Point Township is one of ten townships in Posey County, Indiana. As of the 2020 census, its population was 306. The lowest, the southernmost, and the westernmost points in Indiana are all located along the township's boundaries.

Historical population
| Census | Pop. | Note | %± |
| 1890 | 1,086 |  | — |
| 1900 | 1,404 |  | 29.3% |
| 1910 | 1,164 |  | −17.1% |
| 1920 | 937 |  | −19.5% |
| 1930 | 807 |  | −13.9% |
| 1940 | 823 |  | 2.0% |
| 1950 | 571 |  | −30.6% |
| 1960 | 457 |  | −20.0% |
| 1970 | 415 |  | −9.2% |
| 1980 | 443 |  | 6.7% |
| 1990 | 477 |  | 7.7% |
| 2000 | 497 |  | 4.2% |
| 2010 | 381 |  | −23.3% |
| 2020 | 306 |  | −19.7% |
Source: US Decennial Census

==History==
Point Township was organized in 1822. The township was so named for the fact the southernmost point in the county and state is contained within its borders.

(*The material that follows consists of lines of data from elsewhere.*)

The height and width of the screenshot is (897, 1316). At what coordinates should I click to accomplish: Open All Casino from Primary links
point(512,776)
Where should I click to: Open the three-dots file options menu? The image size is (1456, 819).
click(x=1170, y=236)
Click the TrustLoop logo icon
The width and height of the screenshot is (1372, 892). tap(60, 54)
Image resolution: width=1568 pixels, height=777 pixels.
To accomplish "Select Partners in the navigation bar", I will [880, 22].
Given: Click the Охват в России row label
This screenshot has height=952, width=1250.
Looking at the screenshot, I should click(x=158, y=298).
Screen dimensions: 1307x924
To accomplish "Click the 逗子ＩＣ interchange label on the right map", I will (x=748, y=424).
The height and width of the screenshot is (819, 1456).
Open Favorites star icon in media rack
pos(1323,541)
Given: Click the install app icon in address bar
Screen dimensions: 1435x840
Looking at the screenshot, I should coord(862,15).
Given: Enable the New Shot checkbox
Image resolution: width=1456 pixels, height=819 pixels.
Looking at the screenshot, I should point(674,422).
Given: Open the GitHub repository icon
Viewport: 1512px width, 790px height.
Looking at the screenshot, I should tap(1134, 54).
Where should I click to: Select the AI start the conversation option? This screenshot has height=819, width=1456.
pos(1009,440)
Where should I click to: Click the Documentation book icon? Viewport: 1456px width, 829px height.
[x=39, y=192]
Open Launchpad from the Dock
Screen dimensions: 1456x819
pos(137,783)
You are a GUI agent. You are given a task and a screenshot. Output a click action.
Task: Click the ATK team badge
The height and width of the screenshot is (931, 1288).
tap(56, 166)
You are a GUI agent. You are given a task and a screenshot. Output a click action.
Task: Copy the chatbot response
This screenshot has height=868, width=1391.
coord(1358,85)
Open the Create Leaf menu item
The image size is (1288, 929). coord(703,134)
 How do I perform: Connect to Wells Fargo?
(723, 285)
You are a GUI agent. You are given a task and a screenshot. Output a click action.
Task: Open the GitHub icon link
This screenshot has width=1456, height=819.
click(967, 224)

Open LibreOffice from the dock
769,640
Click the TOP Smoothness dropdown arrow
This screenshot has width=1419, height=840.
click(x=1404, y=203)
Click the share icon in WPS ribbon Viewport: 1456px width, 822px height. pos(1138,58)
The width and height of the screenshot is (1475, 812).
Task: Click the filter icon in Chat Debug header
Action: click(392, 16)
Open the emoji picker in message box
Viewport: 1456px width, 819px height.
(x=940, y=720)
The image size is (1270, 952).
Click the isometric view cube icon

The Ashworth Archaeological Site, Hovey Lake Archaeological District, and Murphy Archeological Site are listed on the National Register of Historic Places.

==Adjacent Townships==
- Indiana
  - Posey County
    - Black Township (North)
- Illinois
  - Gallatin County
    - New Haven Township (West)
  - White County
    - Emma Township (Northwest)
- Kentucky
  - Union County
    - Uniontown District

==Unincorporated Places==
- Hovey
- Oak Grove

==Education==
It is within the Metropolitan School District of Mt. Vernon, which operates Mount Vernon High School.

==Archaeology==
Point Township is the location of many significant archaeological sites. Among the leading ones are Ashworth in the township's northeast, Bone Bank along the Wabash River in the west, and Murphy, Hovey Lake-Klein, and Welborn in the south central.